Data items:
<<<<

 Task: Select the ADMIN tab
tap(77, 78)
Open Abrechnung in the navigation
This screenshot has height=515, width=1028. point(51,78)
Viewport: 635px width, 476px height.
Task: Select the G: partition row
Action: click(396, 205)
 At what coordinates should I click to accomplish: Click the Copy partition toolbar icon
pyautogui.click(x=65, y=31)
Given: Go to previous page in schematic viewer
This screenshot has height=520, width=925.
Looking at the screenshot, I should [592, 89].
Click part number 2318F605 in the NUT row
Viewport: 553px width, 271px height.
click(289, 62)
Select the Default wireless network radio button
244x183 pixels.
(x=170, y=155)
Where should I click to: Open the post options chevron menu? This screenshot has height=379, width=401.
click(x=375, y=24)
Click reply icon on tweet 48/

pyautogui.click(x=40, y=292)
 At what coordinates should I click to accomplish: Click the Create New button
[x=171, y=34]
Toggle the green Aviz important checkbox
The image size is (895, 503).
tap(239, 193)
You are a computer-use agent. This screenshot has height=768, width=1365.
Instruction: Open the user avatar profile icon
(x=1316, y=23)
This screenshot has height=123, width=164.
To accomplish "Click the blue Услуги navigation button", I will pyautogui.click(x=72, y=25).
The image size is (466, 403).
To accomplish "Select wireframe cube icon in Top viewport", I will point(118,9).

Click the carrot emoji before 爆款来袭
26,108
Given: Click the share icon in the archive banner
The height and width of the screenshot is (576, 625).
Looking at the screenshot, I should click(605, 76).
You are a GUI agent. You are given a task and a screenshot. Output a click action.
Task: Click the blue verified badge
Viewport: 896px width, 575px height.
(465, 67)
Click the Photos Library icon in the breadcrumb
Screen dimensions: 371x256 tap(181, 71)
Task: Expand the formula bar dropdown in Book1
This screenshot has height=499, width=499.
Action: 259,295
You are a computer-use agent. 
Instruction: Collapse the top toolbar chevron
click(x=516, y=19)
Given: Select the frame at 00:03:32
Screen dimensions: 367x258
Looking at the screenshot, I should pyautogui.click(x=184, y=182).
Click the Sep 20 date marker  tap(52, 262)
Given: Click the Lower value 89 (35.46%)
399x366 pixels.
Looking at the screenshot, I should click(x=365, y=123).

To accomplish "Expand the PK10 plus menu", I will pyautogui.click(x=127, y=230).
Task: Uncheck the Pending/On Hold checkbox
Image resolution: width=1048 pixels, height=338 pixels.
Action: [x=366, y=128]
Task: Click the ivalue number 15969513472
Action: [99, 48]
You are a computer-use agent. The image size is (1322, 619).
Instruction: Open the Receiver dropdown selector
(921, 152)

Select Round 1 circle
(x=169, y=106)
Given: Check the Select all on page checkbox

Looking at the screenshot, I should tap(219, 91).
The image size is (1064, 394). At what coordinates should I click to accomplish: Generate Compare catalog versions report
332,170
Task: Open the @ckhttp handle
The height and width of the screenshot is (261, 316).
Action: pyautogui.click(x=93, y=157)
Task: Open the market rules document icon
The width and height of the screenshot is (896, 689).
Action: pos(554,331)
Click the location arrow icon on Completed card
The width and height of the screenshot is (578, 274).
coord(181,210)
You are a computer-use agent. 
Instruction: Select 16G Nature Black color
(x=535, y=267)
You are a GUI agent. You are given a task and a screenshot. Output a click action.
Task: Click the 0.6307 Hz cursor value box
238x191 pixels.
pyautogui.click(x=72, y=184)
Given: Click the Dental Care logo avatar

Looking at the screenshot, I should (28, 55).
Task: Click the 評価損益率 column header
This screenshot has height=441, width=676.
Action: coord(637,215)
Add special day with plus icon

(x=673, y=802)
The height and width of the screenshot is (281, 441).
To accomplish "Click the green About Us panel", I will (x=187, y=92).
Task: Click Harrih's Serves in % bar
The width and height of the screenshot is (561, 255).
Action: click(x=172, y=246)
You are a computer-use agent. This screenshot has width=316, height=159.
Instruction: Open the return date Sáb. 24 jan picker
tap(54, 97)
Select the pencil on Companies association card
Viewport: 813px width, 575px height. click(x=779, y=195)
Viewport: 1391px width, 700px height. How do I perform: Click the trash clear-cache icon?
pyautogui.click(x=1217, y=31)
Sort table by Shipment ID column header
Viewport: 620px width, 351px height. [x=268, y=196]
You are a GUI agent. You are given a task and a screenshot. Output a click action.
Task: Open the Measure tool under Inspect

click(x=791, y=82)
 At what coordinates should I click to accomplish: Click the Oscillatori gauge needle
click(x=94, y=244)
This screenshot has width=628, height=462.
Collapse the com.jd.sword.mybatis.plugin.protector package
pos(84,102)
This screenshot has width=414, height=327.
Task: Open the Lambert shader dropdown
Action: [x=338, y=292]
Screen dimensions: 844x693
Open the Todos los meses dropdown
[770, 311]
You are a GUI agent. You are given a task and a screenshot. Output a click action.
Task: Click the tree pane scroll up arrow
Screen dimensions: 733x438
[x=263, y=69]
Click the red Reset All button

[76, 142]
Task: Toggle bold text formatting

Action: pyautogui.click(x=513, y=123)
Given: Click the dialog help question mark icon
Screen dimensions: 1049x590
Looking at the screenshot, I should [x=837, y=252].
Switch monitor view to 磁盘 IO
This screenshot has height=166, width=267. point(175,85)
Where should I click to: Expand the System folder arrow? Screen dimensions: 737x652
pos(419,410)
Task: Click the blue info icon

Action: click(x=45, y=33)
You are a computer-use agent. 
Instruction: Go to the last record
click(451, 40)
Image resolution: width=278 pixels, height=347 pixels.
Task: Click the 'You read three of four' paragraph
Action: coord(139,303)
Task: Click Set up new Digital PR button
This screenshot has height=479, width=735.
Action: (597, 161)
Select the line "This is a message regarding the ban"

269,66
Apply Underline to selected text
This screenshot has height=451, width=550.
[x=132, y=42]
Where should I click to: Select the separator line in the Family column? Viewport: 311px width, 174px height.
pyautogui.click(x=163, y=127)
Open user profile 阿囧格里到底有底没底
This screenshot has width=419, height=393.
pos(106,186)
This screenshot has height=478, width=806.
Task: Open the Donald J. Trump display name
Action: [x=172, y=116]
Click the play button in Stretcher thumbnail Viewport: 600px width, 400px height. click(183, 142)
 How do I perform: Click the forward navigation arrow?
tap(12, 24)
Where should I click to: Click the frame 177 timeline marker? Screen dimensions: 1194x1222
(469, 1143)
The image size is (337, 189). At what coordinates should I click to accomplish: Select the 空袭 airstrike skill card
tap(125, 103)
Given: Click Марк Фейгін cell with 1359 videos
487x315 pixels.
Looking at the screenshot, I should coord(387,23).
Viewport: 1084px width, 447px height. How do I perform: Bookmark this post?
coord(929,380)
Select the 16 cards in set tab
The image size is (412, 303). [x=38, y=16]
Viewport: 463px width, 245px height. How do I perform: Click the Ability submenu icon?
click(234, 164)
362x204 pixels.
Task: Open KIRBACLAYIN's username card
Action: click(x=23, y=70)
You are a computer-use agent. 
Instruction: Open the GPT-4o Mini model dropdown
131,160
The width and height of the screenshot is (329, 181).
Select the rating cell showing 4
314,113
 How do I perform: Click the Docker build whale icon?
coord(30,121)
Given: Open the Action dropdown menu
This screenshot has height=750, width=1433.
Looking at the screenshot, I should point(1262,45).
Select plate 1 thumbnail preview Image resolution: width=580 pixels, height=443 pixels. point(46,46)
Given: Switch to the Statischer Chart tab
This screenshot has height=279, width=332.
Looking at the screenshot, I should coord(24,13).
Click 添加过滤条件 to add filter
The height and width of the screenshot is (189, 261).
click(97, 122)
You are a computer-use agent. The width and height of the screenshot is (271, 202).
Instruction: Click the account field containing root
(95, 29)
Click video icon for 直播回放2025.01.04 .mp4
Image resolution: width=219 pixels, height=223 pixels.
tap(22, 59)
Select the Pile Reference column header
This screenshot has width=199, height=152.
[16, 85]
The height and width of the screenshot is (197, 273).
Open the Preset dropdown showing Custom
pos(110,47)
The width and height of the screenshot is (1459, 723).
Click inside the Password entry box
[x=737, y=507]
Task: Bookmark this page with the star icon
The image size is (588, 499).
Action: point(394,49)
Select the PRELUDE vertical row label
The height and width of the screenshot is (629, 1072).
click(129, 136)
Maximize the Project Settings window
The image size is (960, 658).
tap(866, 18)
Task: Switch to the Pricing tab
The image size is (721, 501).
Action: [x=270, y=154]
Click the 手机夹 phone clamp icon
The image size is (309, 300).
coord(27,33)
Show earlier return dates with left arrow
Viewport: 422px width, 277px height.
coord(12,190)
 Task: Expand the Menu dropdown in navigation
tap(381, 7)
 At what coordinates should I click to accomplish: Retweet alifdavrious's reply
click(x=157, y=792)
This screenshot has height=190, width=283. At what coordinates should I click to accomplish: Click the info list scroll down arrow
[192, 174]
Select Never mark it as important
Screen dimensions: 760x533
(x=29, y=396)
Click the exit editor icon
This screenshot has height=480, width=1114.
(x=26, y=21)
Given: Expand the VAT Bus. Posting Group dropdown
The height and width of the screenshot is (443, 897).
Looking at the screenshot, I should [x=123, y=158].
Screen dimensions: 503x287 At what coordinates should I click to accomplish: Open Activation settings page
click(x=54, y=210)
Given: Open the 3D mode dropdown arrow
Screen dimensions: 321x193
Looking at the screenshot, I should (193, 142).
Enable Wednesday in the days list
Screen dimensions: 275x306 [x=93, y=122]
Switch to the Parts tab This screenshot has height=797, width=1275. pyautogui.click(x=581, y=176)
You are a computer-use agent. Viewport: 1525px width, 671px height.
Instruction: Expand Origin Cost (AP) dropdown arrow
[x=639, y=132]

>>>>

Try it: Every line above with the string "thumbnail" in it should be copied into the answer.

Written solution:
Click the play button in Stretcher thumbnail Viewport: 600px width, 400px height. click(183, 142)
Select plate 1 thumbnail preview Image resolution: width=580 pixels, height=443 pixels. point(46,46)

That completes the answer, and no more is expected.